Al Jazeera's Zeina Khodr, reporting from the city, said Wednesday's blast was caused by a rocket, according to residents.
She said the blast occured at about 10.30pm, hitting a square in the centre of the city close to a branch of the Kabul Bank.
Firefighters battled the blaze for more than an hour and our correspondent reported a heavy security presence at the scene along with several ambulances.
The streets were largely empty at the time of the attack, with the city still reeling from Tuesday's deadly assault and many Kandahar residents observing the fasting month of Ramadan.
Dangerous city
Michael Griffin, an expert on Afghanistan, told Al Jazeera: "It came five or six days after the maximum alert had passed, so it was easier to go under the radar.
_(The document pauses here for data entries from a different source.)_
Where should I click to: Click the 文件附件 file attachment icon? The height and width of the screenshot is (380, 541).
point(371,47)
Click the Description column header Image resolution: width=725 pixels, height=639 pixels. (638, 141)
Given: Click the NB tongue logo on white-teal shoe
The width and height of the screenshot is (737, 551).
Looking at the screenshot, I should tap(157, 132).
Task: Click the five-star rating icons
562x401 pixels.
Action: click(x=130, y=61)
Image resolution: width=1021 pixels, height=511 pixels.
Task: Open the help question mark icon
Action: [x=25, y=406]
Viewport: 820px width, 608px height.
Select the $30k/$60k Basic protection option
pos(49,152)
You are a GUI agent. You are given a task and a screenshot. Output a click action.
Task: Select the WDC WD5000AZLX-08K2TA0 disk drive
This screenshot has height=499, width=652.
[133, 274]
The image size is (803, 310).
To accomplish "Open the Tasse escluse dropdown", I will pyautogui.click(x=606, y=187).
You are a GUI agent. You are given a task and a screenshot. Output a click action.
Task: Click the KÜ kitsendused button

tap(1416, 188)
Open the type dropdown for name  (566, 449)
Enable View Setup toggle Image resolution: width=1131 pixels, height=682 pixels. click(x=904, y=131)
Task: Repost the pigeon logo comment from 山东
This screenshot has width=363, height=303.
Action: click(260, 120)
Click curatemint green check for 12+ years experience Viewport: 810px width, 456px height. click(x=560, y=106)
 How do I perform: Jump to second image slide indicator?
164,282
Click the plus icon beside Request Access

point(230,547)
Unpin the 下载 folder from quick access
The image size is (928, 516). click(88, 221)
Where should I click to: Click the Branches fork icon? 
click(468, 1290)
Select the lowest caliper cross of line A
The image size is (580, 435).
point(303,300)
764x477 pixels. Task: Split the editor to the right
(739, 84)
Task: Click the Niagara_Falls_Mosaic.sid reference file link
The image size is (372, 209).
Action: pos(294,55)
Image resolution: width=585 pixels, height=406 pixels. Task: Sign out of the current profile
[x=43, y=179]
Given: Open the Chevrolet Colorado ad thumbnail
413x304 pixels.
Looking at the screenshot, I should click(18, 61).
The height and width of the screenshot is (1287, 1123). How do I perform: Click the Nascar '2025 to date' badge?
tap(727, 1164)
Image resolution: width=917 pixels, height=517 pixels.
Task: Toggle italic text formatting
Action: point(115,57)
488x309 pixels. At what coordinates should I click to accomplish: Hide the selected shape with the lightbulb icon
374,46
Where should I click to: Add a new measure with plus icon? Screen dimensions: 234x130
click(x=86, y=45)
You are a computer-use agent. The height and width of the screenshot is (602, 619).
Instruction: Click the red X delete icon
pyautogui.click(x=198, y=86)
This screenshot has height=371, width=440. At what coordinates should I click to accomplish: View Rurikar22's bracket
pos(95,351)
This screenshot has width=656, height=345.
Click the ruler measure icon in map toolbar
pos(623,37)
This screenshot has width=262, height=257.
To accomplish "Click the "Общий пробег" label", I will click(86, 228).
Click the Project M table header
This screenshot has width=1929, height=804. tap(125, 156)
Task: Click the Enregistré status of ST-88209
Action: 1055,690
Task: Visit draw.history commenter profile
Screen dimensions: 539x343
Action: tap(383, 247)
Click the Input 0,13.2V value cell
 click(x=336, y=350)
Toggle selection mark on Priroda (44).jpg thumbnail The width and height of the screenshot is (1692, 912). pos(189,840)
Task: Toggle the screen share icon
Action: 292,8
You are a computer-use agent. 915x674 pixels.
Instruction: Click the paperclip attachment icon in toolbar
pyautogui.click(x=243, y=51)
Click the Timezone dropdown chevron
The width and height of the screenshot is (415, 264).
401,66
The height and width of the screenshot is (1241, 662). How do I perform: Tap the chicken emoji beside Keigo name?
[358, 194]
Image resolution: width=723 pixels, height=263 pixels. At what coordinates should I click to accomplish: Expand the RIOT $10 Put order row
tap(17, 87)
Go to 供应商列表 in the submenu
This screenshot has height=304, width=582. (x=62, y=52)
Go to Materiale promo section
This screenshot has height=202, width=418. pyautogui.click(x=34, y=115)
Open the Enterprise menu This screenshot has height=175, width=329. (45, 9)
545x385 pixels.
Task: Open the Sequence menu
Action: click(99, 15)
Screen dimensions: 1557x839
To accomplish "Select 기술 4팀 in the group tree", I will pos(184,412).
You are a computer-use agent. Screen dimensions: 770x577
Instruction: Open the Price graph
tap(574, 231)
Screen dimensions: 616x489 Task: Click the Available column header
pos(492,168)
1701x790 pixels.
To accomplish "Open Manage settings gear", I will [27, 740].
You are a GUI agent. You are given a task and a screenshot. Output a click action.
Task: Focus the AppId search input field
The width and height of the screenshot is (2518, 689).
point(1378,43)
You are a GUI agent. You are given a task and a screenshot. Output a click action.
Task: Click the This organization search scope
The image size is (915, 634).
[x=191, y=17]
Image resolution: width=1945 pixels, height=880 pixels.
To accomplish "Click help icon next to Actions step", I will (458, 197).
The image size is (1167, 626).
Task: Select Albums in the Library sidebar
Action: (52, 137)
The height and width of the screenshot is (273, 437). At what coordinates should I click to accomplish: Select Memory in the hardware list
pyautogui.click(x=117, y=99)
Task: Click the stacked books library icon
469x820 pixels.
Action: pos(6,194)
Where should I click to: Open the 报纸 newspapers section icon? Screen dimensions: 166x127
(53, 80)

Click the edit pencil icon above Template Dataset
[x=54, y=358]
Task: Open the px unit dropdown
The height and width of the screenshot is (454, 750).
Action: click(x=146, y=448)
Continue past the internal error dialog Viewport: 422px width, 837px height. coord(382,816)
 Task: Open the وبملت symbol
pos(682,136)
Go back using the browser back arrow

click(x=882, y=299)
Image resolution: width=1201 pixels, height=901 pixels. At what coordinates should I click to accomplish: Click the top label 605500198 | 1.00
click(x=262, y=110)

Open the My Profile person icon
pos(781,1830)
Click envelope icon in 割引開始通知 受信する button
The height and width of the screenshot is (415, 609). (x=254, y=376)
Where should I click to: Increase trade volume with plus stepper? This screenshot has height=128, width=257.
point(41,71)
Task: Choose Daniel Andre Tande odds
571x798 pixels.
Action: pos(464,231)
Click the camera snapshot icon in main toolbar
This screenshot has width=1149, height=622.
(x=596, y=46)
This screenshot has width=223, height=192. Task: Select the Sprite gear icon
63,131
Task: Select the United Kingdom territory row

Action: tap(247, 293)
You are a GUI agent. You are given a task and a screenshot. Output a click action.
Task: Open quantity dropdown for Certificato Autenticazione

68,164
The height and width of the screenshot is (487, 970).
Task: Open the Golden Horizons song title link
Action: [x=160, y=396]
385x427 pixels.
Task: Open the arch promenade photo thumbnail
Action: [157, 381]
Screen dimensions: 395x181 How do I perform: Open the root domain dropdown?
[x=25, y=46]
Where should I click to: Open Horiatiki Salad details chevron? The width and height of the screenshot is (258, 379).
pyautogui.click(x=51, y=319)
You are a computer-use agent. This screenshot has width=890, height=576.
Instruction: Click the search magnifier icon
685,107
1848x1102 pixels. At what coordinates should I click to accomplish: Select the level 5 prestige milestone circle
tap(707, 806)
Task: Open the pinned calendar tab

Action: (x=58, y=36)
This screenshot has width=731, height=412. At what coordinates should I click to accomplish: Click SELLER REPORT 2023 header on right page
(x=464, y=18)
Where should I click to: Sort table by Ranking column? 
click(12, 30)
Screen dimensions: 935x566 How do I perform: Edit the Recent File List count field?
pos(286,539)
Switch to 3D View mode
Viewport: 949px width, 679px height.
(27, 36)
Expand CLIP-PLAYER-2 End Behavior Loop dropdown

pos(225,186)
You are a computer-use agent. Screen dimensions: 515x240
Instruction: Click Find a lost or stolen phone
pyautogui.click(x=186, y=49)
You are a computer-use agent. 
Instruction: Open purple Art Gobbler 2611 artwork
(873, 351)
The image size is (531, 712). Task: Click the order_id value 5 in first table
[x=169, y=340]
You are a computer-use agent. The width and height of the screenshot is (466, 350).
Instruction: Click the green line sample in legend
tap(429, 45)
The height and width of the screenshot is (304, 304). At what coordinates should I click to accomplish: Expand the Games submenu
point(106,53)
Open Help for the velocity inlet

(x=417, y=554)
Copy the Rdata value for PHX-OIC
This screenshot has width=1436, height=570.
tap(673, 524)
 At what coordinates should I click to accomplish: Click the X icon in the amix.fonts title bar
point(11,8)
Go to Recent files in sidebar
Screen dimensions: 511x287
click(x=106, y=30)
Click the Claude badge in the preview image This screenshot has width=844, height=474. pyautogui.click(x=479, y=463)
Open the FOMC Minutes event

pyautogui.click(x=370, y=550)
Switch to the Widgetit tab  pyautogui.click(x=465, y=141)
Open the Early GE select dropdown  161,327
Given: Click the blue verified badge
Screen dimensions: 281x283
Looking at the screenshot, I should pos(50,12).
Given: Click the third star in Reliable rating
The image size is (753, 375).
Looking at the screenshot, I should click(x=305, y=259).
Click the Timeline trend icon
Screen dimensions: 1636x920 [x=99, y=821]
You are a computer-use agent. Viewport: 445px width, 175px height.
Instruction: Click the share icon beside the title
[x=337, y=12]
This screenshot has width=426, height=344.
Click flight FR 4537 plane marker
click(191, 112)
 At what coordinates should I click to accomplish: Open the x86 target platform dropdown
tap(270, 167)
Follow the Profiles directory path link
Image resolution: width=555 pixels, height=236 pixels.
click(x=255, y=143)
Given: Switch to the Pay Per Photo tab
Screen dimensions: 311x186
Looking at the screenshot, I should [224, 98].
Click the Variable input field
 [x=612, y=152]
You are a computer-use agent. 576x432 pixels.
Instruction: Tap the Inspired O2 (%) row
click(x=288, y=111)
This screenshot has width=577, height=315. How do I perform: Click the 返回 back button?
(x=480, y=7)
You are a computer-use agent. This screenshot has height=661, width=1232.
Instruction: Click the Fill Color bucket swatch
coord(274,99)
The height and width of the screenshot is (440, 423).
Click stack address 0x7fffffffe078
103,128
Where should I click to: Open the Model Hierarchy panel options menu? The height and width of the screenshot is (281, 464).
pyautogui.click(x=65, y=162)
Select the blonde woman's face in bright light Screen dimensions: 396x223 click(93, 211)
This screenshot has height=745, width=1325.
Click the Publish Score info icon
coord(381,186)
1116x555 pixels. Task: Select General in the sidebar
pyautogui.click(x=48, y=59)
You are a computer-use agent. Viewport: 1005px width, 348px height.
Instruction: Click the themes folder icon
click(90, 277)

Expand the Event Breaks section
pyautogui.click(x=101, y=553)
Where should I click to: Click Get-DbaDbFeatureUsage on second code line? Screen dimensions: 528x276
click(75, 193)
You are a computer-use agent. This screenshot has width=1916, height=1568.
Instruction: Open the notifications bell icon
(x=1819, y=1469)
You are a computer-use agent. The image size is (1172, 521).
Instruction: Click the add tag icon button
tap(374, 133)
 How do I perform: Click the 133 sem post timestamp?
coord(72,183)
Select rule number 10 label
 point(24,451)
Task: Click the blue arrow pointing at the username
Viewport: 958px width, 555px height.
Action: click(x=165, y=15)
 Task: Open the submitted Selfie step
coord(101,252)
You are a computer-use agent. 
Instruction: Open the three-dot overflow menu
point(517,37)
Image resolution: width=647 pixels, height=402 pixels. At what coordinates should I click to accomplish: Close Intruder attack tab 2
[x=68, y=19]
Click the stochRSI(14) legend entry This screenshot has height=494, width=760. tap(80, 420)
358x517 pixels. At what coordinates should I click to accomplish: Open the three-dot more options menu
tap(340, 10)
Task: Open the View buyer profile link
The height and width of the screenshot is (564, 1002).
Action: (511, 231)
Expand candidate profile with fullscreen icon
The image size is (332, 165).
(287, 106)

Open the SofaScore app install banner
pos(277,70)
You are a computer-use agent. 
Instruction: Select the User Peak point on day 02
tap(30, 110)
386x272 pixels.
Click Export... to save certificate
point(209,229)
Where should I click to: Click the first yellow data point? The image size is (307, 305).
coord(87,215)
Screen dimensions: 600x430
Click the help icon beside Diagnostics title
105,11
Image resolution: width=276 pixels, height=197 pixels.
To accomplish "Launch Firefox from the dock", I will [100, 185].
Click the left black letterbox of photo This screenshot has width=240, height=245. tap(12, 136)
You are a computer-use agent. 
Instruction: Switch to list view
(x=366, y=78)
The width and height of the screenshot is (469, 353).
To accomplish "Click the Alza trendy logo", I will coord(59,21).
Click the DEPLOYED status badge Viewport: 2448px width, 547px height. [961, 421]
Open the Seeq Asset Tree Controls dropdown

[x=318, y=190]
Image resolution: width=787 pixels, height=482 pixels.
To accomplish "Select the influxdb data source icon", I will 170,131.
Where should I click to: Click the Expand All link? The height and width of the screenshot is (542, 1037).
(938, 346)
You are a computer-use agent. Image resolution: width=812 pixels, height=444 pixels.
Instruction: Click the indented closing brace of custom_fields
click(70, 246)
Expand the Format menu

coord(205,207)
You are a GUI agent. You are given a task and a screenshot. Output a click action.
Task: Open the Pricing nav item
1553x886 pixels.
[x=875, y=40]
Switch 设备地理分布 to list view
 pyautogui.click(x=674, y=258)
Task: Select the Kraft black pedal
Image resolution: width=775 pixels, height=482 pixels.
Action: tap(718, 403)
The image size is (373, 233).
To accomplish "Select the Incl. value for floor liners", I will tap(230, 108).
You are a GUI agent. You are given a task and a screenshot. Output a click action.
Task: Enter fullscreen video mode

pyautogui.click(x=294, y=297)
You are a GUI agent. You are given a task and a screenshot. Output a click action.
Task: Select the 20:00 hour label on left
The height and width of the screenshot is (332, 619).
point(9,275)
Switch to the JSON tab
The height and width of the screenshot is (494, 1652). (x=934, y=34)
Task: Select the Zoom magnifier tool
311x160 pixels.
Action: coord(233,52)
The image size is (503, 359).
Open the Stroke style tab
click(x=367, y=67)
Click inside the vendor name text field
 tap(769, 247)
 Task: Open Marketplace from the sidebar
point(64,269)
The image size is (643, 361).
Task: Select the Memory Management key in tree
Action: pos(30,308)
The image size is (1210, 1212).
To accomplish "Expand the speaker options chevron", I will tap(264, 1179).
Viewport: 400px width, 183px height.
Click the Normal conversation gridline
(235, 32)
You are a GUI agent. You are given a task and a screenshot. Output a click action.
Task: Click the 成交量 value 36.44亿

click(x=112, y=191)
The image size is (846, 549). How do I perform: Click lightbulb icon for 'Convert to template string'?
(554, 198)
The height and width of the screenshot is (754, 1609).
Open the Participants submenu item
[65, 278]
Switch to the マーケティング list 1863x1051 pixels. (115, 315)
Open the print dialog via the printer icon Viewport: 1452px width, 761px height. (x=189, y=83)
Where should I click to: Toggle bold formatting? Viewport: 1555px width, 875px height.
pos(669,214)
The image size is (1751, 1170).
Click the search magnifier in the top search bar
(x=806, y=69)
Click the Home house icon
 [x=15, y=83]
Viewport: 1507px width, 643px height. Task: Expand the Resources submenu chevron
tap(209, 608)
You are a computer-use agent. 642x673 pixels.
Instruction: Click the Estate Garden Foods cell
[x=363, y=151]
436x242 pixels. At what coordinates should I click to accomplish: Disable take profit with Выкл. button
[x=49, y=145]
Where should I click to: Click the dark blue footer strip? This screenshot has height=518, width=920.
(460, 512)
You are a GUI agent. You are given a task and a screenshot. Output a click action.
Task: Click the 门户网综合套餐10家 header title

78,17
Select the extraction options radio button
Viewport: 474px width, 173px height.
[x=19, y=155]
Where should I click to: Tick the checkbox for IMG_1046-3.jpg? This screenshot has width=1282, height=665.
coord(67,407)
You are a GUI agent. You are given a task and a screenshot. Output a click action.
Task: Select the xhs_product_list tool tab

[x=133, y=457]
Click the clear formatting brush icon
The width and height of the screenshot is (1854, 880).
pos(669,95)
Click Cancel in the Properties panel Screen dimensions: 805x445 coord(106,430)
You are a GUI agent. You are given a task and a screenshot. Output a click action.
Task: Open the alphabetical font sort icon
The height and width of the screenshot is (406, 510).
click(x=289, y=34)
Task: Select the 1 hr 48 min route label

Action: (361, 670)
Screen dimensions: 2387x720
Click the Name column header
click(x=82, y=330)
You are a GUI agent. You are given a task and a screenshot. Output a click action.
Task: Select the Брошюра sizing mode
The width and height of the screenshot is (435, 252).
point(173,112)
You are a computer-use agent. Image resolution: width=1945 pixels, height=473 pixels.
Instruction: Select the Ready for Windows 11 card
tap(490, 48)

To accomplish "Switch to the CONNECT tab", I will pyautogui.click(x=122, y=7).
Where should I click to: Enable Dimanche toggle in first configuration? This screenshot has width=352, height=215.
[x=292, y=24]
"In my view, it was the Taliban, but of course, the Taliban is not a unified force. There is no such thing as a unified Taliban. It seems to be a strategy of tension during a very long, drawn out election process."
A Taliban spokesman had earlier denied responsibility for Tuesday's bombing.
Wednesday's attack comes just hours after the governor of Kandahar handed responsibility for the city's security over to the army.
The police have promised to arrest the perpetrators of Tuesday's attack in the heart of the city within 72 hours.
Kandahar is the biggest city in southern Afghanistan, an area where Taliban fighters battling the Western-backed government continue to have strongholds.
The city was the powerbase of the former Taliban government, which was ousted from power in Afghanistan by US-led troops in 2001 and replaced with Karzai's Western-backed administration.
The Taliban has struck repeatedly in recent weeks in a bloody countdown to nationwide elections last week, only the second time that war-weary Afghans have voted for a president in their history.